▶ [APPLY WHAT YOU READ]
1) Answer these questions using the film review.
(a) Which actor plays the unnamed love interest?
(b) What role does Tandi Wright play?
(c) What does Sunderland get to do?
2) List every actor named in the film review.
3) Retype the part of the film review that begins at the words "While this is" and stops after "the supporting cast.".

▶ [READING PASSAGE]
________________
While this is indisputably Goth’s show, she’s acting off a serviceable roster of supporting actors. I was especially fond of David Corenswet as an unnamed love interest, and also Emma Jenkins-Purro as an effervescent blonde who might as well have a dotted line tattooed on her neck. In both cases, I got a huge kick out of these two sympathetic and well-meaning characters slowly coming to realize that Pearl wasn’t the least bit what they had come to expect and now they’re in over their heads. Tandi Wright does a passable job playing the overbearing mother, but I almost wish the filmmakers had leaned harder into making the character any fun to hate. Sunderland doesn’t really get to do much except sit in a wheelchair, Sewell doesn’t show up until the film is practically over… and that’s it for the supporting cast.
________________
Stored data:
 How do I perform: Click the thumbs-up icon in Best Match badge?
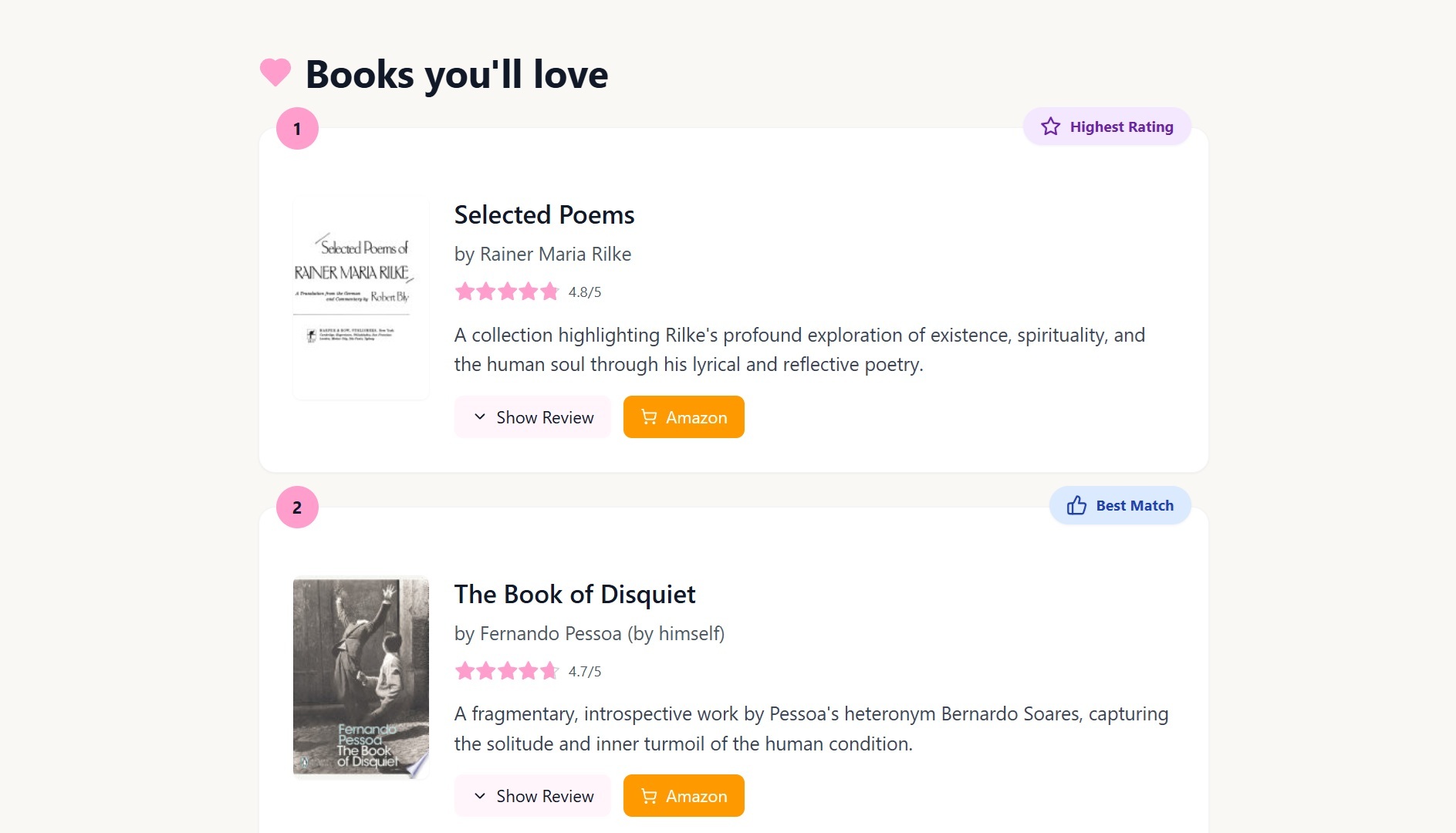[x=1076, y=505]
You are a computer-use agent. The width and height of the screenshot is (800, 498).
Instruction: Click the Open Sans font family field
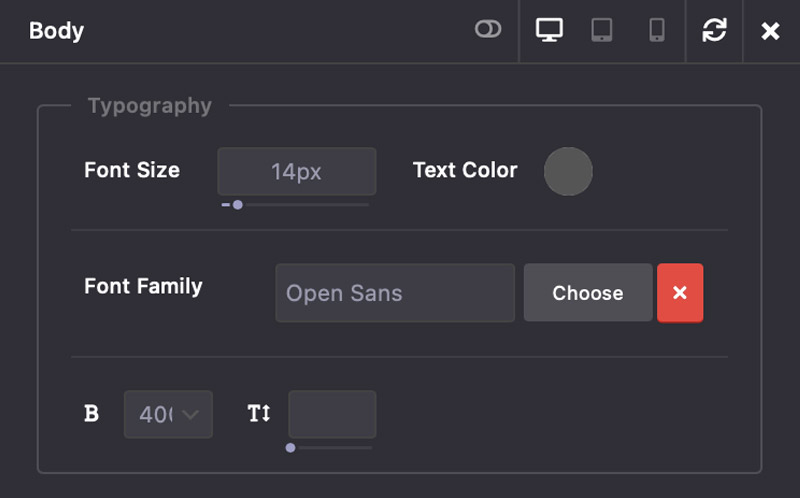(x=395, y=293)
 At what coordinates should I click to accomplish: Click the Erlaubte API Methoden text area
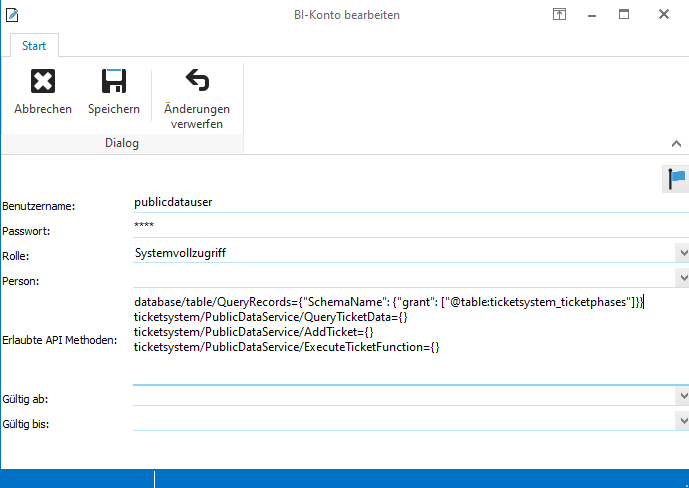coord(400,340)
________________
▶ [SOLUTIONS IN ORDER]
1)
(a) David Corenswet
(b) The overbearing mother
(c) Sit in a wheelchair

2) Goth, David Corenswet, Emma Jenkins-Purro, Tandi Wright, Sunderland, Sewell

3)
While this is indisputably Goth’s show, she’s acting off a serviceable roster of supporting actors. I was especially fond of David Corenswet as an unnamed love interest, and also Emma Jenkins-Purro as an effervescent blonde who might as well have a dotted line tattooed on her neck. In both cases, I got a huge kick out of these two sympathetic and well-meaning characters slowly coming to realize that Pearl wasn’t the least bit what they had come to expect and now they’re in over their heads. Tandi Wright does a passable job playing the overbearing mother, but I almost wish the filmmakers had leaned harder into making the character any fun to hate. Sunderland doesn’t really get to do much except sit in a wheelchair, Sewell doesn’t show up until the film is practically over… and that’s it for the supporting cast.